EDIT: Thanks to the very good comments, it became clear that there were not enough data in my very simplified MWE to do the statistical comparisons between the groups. Due to this shortcoming, I've rewritten the MWE:
library(dplyr)
library(ggplot2)
library(tidyr)
# Create random data
set.seed(123456789)
n_participants <- 100
participant_id <- 1:n_participants
group <- sample(c("A", "B"), size = n_participants, replace = TRUE)
gene1 <- sample(0:1, size = n_participants, replace = TRUE)
gene2 <- sample(0:1, size = n_participants, replace = TRUE)
gene3 <- sample(0:1, size = n_participants, replace = TRUE)
gene4 <- sample(0:1, size = n_participants, replace = TRUE)
gene5 <- sample(0:1, size = n_participants, replace = TRUE)
data <- data.frame(participant_id, group, gene1, gene2, gene3, gene4, gene5)
head(data)
#> participant_id group gene1 gene2 gene3 gene4 gene5
#> 1 1 B 1 0 1 0 1
#> 2 2 B 0 0 1 1 0
#> 3 3 A 1 1 0 1 0
#> 4 4 B 0 0 1 1 0
#> 5 5 A 0 1 1 1 0
#> 6 6 B 0 0 1 1 0
# Run chisq.tests to compare the categorical variables gene1:gene5 between groups "A" and "B"
data_long <- data %>%
pivot_longer(cols = gene1:gene5, names_to = "gene", values_to = "value")

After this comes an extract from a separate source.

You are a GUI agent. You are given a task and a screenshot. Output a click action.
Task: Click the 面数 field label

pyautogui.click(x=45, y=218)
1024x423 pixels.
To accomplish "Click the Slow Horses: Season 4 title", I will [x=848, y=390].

test_results <- data_long %>%
group_by(gene) %>%
summarize(p_value = chisq.test(table(group, value))$p.value)
test_results
#> # A tibble: 5 × 2
#> gene p_value
#> <chr> <dbl>
#> 1 gene1 0.394
#> 2 gene2 0.103
#> 3 gene3 0.463
#> 4 gene4 0.437
#> 5 gene5 0.423
# For plotting, create probability table
prob_table <- data %>%
group_by(group) %>%
summarise(gene1 = mean(gene1, na.rm = TRUE) * 100,
gene2 = mean(gene2, na.rm = TRUE) * 100,
gene3 = mean(gene3, na.rm = TRUE) * 100,
gene4 = mean(gene4, na.rm = TRUE) * 100,
gene5 = mean(gene5, na.rm = TRUE) * 100)
# Thereafter convert to long form data for ggplot
data_to_ggplot <- pivot_longer(prob_table, gene1:gene5,
names_to = "gene", values_to = "Percentage")
# Plot data
ggplot(data_to_ggplot, aes(fill = group, x = gene, y = Percentage)) +
geom_bar(stat = "identity", position = "dodge", width = 0.6) +
ylim(0, 100) +
labs(x = "", y = "Percentage") +
ggtitle("Prevalence of certain genes in groups A and B") +
theme_classic() +
theme(plot.title = element_text(hjust = 0.5),
axis.text = element_text(size = 14),
axis.title = element_text(size = 14))
Created on 2023-04-29 with reprex v2.0.2
In order to get the image below, what method do you suggest to add the p-values from the object test_results
? Can geom_signif
be used in this type of a situation?